Anyway, I just wonder how we got there from here, and why people are okay with it, and how and why it happened, and what happens when everyone who remembers what it was like before is dead.

Posted in Developmental disability service system

Snake Words: Hiding the Dystopia

Lords and Ladies by Terry Pratchett

“Elves are wonderful. They provoke wonder.
Elves are marvellous. They cause marvels.
Elves are fant

astic. They create fantasies.Elves are glamorous. They project glamour.
Elves are enchanting. They weave enchantment.
Elves are terrific. They beget terror.
The thing about words is that meanings can twist just like a snake, and if you want to find snakes look for them behind words that have changed their meaning.
No one ever said elves are nice.
Elves are bad.”
― Terry PratchettLords and Ladies

(Apologies to actual snakes.  Snakes are cool.)

The DD service system loves to pretend that it is a utopia ushering us all into an age of inclusion and empowerment and lots of other nice words.  The problem is that for a lot of us, far from a utopia, it is a dystopian nightmare.

One way they protect the illusion that it’s all wonderful is by changing the meanings of words.  They have a talent for taking a word and turning it into its opposite.

They have a term, for example, dignity of risk.  What that term is supposed to mean, is that too often people with developmental disabilities are ‘protected’ from taking risks that other people are allowed to take.  We may be forcibly prevented from drinking alcohol, or having sex, in ways that other adults are not.  Dignity of risk is supposed to mean that we have the right to do things that agencies might consider risky or dangerous.

Here is an entire Wikipedia page on dignity of risk. 

But here’s how the system actually can use it:

Let’s say there’s something that you really need them to do.  The agency failing to do that thing will result in you being in danger.  You know this.  The agency has a duty to do this thing.  You want the agency to do this thing.
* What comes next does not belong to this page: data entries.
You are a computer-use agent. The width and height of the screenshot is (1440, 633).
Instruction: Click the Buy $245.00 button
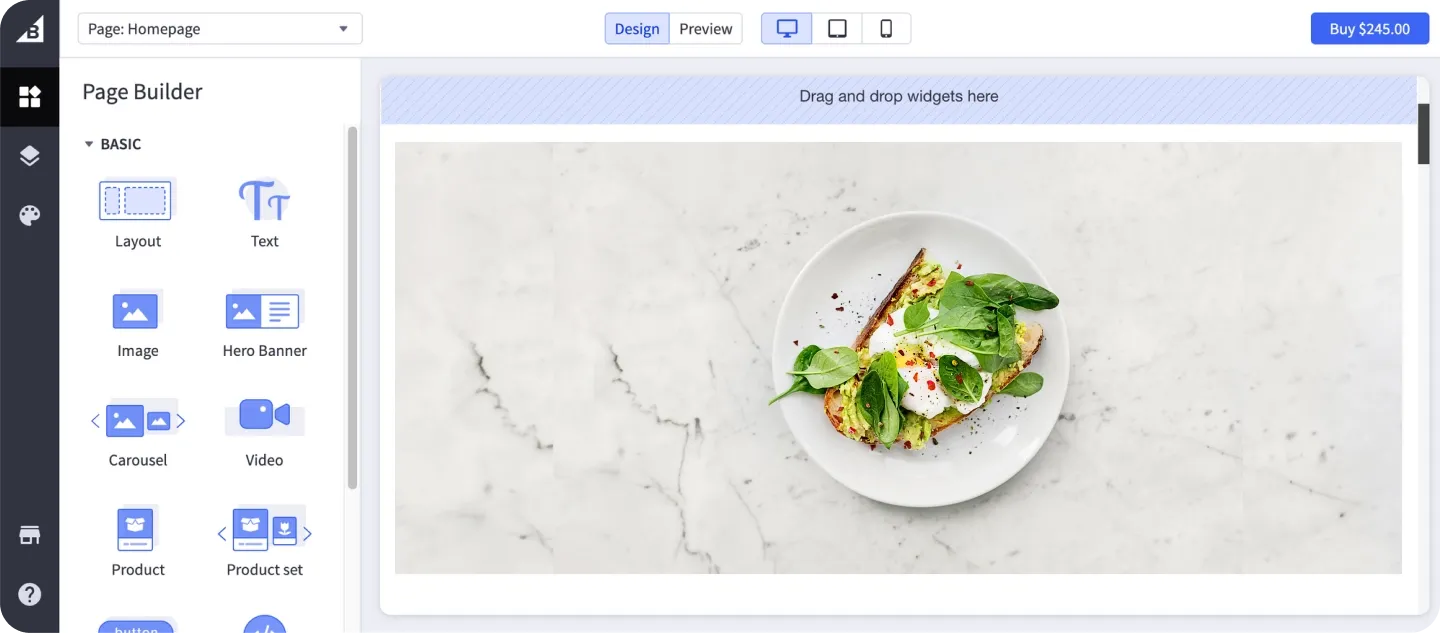1369,29
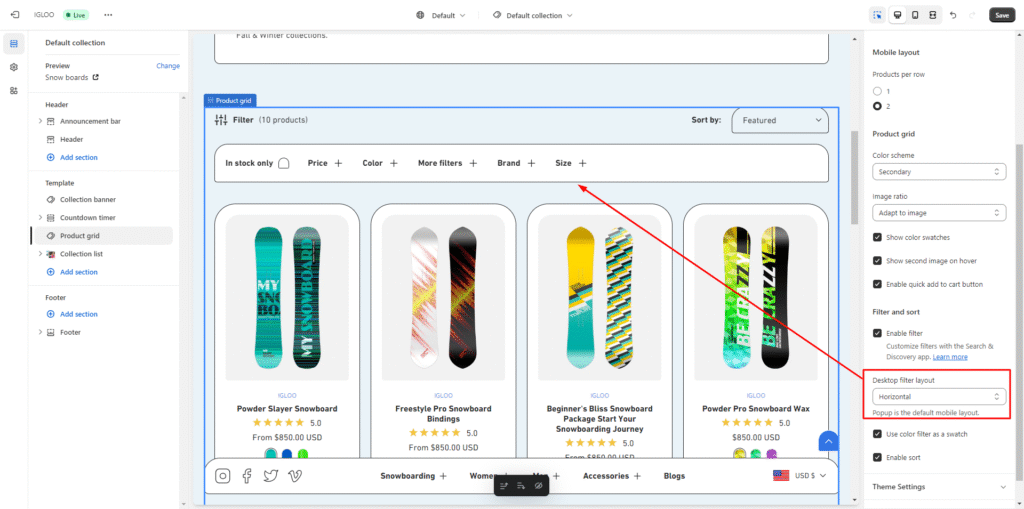
Task: Click the scroll-to-top blue arrow button
Action: point(827,441)
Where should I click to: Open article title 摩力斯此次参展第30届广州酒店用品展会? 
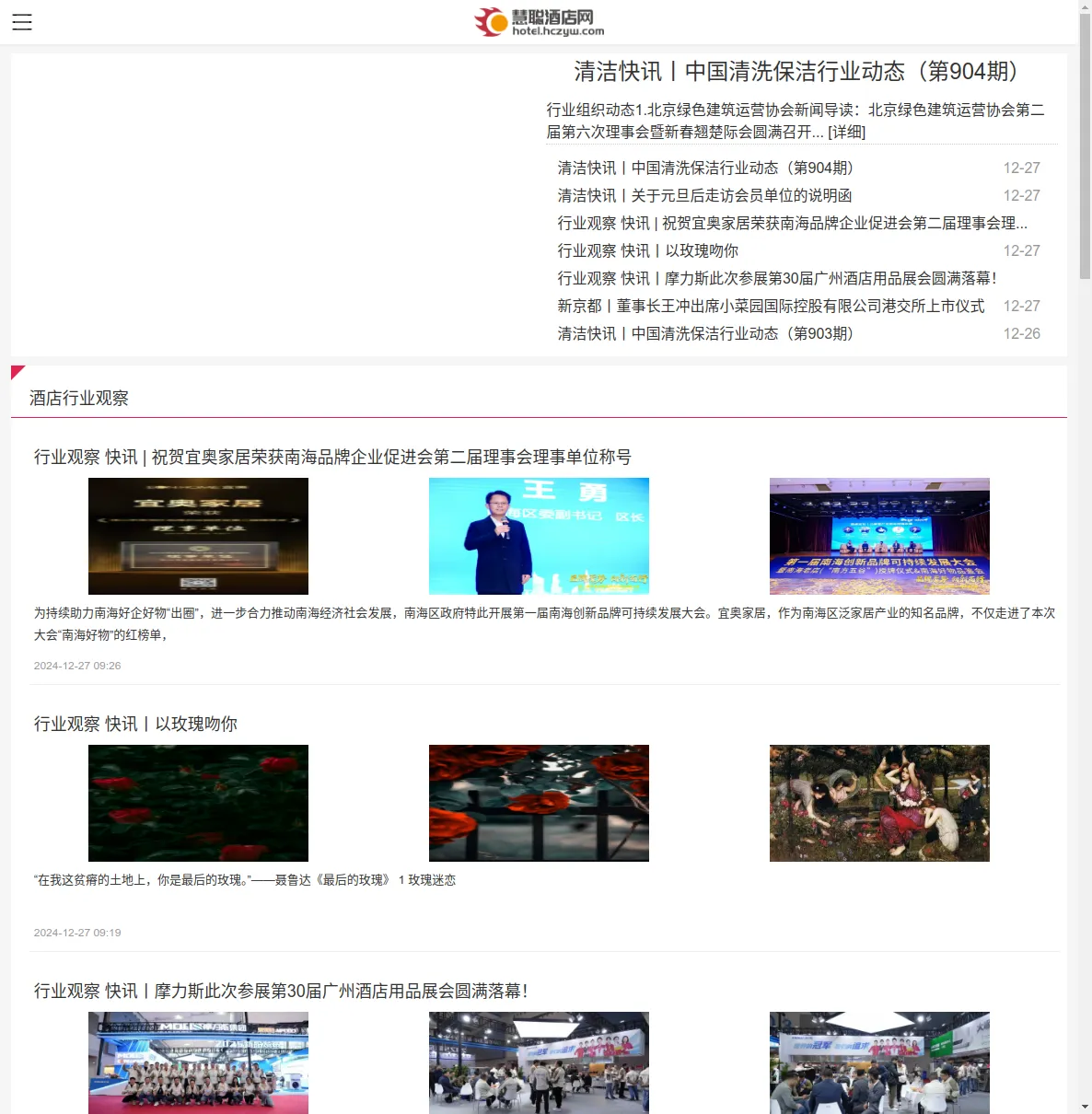coord(281,991)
The agency does not want to do the thing.

So they set up an impossible set of hoops you have to jump through in order to do the thing.  When you can’t jump through the hoops, they tell you it is your own choice that the thing is not getting done.  If you really wanted it to get done, you would jump through the hoops.  The danger you now face as a result of their neglect will now be referred to as your choice and defended with the idea of dignity of risk.
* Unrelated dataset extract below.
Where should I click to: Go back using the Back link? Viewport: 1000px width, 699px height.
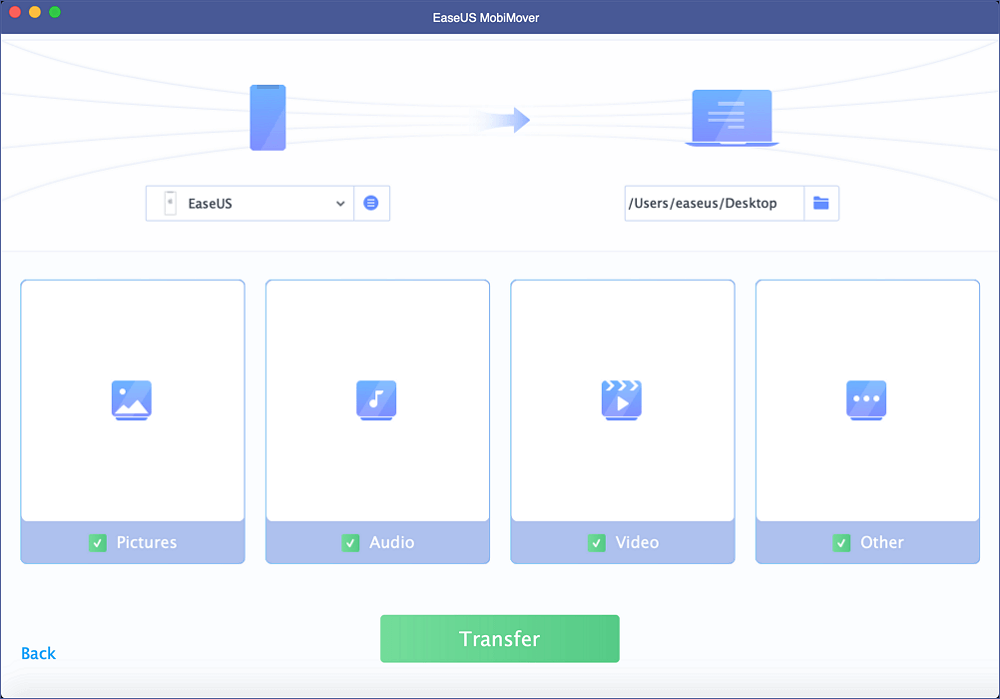click(x=38, y=653)
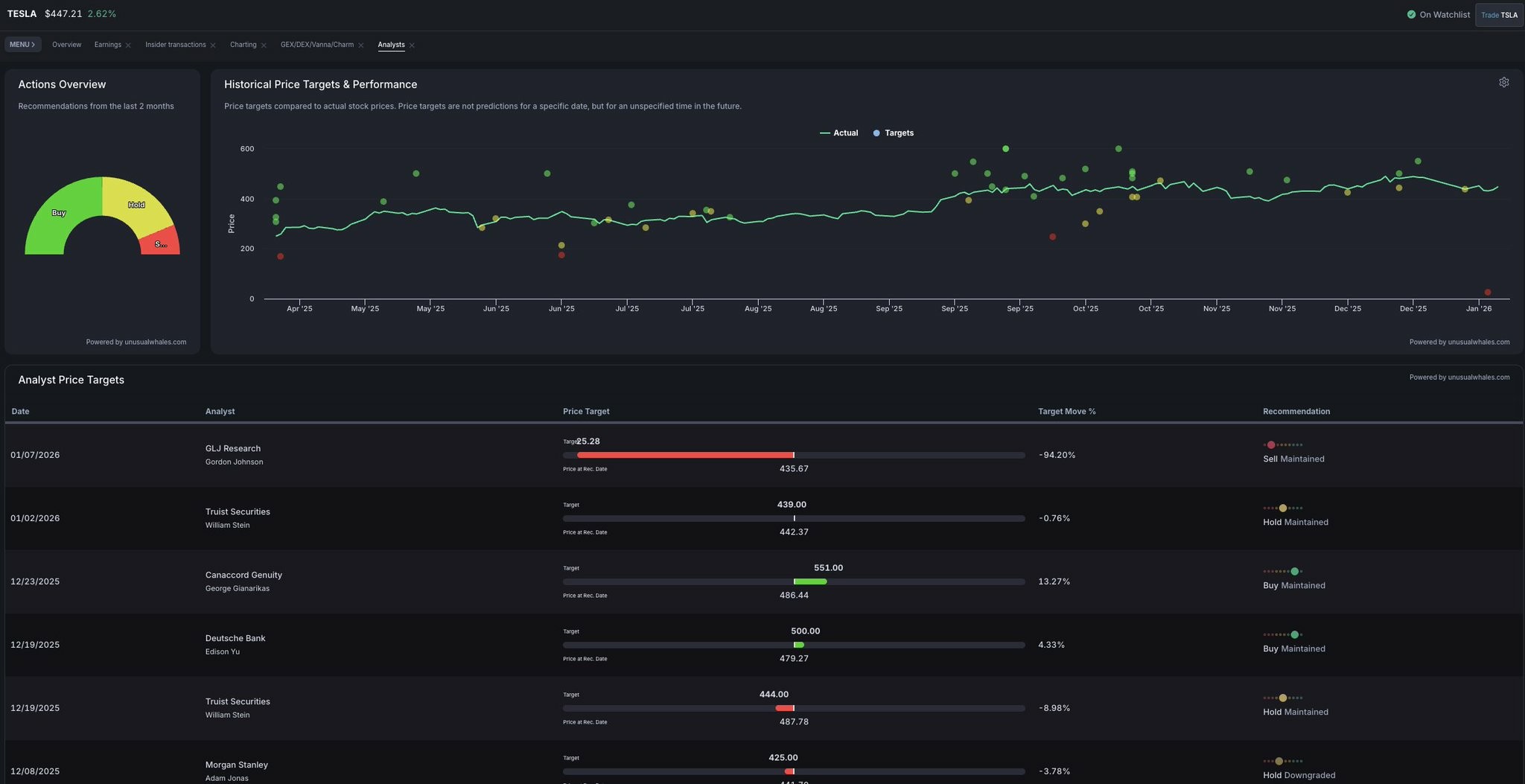Sort by the Target Move % column
Viewport: 1525px width, 784px height.
coord(1066,412)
So like the fact that until recently I hadn’t been bathed in a year or two?  Dignity of risk.  Except this is not a risk I chose.  It is a risk they chose for me.

See what I mean?  They can take a word, twist it inside-out, and turn it on its head.  Until they can justify taking away all your freedoms with language designed to protect your freedoms.
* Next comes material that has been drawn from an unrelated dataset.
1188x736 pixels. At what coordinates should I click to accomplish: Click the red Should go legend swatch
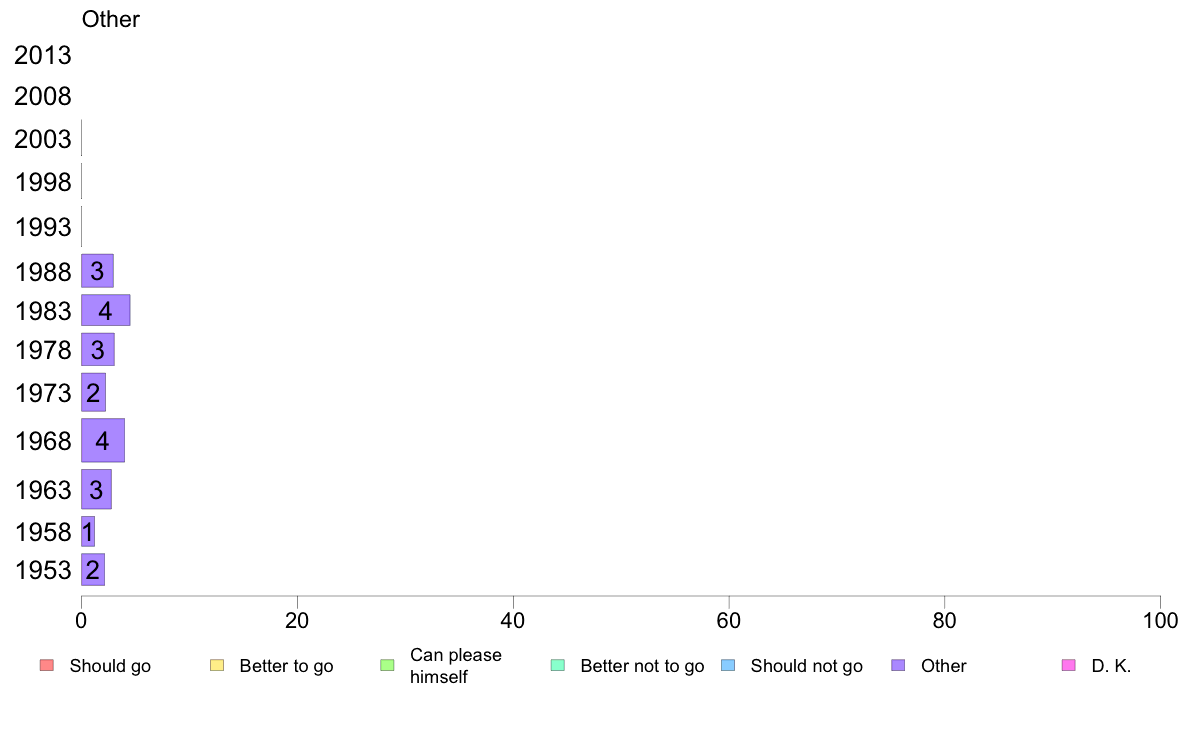tap(46, 666)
The DD service system is excellent at playing this particular word game.  It can be especially confusing if they use the right meaning of the word sometimes, but the wrong one most of the time.

Always, always look for the snakes behind the words.  Because they’re there. And in the DD system, they’re everywhere.  Every word or term that has an actual meaning that is supposed to protect our freedoms and rights as people with developmental disabilities, has an evil twin that looks exactly the same but exists to take away our freedoms and rights.

Look for the snake words.  Just look for the snake words.  If you understand how they work, they will give you a window into the dystopia a lot of us are living in.